= Quartz-dolerite =

Quartz dolerite or quartz diabase is an intrusive rock similar to dolerite (also called diabase), but with an excess of quartz. Dolerite is similar in composition to basalt, which is volcanic, and gabbro, which is plutonic. The differing crystal sizes are due to the different rate of cooling, basalt cools quickly and has a very fine structure, while gabbro cools very slowly, at great depth, and large crystals develop. Dolerite is intermediate. Quartz-dolerite is found in Scotland, Germany, and Australia.

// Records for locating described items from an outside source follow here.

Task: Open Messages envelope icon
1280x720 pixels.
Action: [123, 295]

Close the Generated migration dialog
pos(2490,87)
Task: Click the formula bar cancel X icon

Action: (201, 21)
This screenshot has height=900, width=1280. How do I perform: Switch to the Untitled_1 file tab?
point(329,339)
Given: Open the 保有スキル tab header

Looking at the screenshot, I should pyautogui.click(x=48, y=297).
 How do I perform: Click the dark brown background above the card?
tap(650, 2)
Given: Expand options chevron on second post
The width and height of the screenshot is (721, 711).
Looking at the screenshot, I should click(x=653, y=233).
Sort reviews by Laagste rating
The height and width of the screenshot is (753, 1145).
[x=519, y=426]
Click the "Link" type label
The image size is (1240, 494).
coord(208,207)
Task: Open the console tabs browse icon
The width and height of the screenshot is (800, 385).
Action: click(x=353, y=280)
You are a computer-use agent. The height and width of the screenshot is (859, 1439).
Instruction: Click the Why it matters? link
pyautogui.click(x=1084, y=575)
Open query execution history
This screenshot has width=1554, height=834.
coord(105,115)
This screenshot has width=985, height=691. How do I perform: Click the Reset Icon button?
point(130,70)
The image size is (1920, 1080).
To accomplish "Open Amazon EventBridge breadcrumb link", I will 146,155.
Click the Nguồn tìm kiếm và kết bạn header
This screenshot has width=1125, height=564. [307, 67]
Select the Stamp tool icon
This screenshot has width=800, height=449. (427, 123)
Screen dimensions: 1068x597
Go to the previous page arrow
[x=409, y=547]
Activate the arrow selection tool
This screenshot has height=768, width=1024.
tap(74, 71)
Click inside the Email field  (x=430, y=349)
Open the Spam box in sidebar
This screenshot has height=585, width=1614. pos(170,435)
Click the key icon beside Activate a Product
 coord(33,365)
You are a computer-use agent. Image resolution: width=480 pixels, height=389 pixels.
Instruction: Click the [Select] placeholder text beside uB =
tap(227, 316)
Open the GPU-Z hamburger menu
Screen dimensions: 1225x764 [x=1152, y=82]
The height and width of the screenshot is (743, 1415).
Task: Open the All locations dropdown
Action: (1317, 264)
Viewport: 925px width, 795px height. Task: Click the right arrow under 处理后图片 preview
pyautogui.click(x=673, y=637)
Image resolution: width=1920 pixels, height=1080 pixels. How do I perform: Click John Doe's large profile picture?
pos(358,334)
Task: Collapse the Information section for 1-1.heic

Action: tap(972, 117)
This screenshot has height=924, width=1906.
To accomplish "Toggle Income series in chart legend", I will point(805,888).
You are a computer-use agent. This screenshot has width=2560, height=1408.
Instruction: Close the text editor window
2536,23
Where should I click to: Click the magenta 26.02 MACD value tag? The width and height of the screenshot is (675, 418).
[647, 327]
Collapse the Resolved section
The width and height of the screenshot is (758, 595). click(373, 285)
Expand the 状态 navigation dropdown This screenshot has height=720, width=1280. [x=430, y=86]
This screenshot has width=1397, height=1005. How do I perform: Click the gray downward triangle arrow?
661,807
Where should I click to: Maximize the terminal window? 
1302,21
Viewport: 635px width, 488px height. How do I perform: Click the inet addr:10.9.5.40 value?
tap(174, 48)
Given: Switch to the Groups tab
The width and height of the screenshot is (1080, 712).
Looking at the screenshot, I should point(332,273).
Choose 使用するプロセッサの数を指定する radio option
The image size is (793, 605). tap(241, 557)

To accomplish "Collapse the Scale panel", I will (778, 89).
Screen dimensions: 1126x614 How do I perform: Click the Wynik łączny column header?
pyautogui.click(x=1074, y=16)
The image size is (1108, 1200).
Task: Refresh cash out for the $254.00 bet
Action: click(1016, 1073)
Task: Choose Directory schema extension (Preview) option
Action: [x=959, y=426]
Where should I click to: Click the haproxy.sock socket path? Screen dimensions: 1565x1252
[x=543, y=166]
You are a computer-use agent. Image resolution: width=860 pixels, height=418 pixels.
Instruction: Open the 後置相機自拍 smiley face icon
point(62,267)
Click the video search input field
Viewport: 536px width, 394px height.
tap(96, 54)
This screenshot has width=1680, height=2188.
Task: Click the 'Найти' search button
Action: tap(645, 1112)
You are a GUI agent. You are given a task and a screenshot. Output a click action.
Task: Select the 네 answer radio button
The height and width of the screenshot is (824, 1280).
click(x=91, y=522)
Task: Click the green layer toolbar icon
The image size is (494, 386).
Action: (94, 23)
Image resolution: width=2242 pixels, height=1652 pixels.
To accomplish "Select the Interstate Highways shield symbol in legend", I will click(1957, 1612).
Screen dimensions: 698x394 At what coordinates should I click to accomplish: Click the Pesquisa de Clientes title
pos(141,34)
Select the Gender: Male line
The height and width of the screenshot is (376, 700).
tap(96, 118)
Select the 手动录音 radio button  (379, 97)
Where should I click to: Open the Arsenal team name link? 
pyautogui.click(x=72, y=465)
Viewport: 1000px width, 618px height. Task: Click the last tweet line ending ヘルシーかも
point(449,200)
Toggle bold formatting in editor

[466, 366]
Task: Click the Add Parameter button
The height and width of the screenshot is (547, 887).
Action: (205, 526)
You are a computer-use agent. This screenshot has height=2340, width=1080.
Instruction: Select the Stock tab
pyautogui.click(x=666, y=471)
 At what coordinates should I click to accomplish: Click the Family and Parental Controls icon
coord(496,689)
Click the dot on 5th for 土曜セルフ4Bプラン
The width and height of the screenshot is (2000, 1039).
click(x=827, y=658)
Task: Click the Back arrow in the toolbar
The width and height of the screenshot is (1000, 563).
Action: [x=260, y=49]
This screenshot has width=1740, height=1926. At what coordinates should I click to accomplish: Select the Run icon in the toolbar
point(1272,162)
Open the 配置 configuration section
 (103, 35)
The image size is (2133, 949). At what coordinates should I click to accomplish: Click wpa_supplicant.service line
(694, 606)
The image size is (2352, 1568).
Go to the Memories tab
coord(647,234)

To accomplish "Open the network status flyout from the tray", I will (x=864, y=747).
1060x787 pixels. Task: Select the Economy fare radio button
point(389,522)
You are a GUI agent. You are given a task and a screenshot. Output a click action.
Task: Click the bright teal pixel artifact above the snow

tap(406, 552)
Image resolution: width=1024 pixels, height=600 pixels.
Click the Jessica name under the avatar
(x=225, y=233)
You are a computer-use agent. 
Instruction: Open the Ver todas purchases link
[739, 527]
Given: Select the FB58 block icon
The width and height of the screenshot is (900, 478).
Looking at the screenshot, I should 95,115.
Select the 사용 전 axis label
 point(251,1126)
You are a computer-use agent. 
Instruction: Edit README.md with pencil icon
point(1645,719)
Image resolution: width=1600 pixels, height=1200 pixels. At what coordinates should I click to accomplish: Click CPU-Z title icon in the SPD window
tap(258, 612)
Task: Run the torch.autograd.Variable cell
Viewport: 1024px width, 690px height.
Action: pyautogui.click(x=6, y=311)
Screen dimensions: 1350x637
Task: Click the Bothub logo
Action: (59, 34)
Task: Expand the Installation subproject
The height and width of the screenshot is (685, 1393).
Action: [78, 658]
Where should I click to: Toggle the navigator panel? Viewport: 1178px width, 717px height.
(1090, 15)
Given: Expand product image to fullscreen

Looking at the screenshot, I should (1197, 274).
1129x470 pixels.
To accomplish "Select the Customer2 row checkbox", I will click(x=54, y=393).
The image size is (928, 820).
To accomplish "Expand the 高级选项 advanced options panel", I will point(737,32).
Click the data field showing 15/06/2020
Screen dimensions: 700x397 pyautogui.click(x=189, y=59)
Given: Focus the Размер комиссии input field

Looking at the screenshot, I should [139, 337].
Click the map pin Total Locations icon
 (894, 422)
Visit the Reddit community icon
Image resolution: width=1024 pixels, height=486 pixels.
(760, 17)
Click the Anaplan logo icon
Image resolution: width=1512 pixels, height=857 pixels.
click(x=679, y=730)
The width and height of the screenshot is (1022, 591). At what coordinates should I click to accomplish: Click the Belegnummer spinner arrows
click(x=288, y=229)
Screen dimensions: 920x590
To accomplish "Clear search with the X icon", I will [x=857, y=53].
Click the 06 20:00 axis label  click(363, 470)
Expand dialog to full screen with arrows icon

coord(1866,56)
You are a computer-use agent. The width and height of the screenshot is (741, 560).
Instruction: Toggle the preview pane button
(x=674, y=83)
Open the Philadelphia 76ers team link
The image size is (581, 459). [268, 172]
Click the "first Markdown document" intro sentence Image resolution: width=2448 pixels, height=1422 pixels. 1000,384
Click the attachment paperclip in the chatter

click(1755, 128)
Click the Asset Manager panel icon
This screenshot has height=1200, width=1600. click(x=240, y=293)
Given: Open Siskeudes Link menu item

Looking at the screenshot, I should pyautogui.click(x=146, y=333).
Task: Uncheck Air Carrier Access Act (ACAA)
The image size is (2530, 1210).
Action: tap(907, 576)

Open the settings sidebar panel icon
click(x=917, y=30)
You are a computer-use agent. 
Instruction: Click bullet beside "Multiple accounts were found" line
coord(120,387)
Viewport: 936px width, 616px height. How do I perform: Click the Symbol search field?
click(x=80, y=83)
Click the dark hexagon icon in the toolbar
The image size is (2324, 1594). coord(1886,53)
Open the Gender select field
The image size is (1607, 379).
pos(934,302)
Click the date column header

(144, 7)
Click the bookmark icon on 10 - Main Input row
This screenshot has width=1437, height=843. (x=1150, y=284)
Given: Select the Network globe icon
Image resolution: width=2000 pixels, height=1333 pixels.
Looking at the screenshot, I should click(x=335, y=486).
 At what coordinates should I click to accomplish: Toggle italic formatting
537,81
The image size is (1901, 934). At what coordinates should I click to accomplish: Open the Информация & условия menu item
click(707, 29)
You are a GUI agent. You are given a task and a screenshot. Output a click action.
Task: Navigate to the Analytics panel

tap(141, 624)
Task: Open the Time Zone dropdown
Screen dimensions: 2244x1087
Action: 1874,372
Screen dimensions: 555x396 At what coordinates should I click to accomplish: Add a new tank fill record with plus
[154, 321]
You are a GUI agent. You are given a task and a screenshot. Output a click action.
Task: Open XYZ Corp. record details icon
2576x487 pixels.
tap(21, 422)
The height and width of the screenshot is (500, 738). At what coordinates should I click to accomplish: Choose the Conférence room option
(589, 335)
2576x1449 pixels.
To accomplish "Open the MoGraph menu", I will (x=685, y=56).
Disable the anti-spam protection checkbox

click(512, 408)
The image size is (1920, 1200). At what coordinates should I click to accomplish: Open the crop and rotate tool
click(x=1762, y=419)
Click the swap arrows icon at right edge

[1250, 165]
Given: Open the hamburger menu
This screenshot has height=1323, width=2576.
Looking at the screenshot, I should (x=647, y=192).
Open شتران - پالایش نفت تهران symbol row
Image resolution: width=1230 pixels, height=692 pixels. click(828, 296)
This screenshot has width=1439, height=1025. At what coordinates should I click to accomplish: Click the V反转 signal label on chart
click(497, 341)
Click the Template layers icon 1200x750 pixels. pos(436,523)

Quartz dolerite is very common in central Scotland, in intrusive formations, sills and dykes, and is widely quarried for roadstone. It was used with some success for making millstones at one time, the Millstone Grit part of the carboniferous strata not being present in Scotland, but it is no longer used for this purpose, and would probably be illegal now due to the formation of small quartz and other silicate particles, which could cause the serious respiratory disease silicosis. In Scotland, quartz dolerite is commonly known as whin or whinstone.

Quartz dolerite contains many cooling fractures and weathers readily, becoming unstable. It is not uncommon for large boulders to break loose, and significant rockfalls are not uncommon. It is regarded as dangerous as far as climbing is concerned.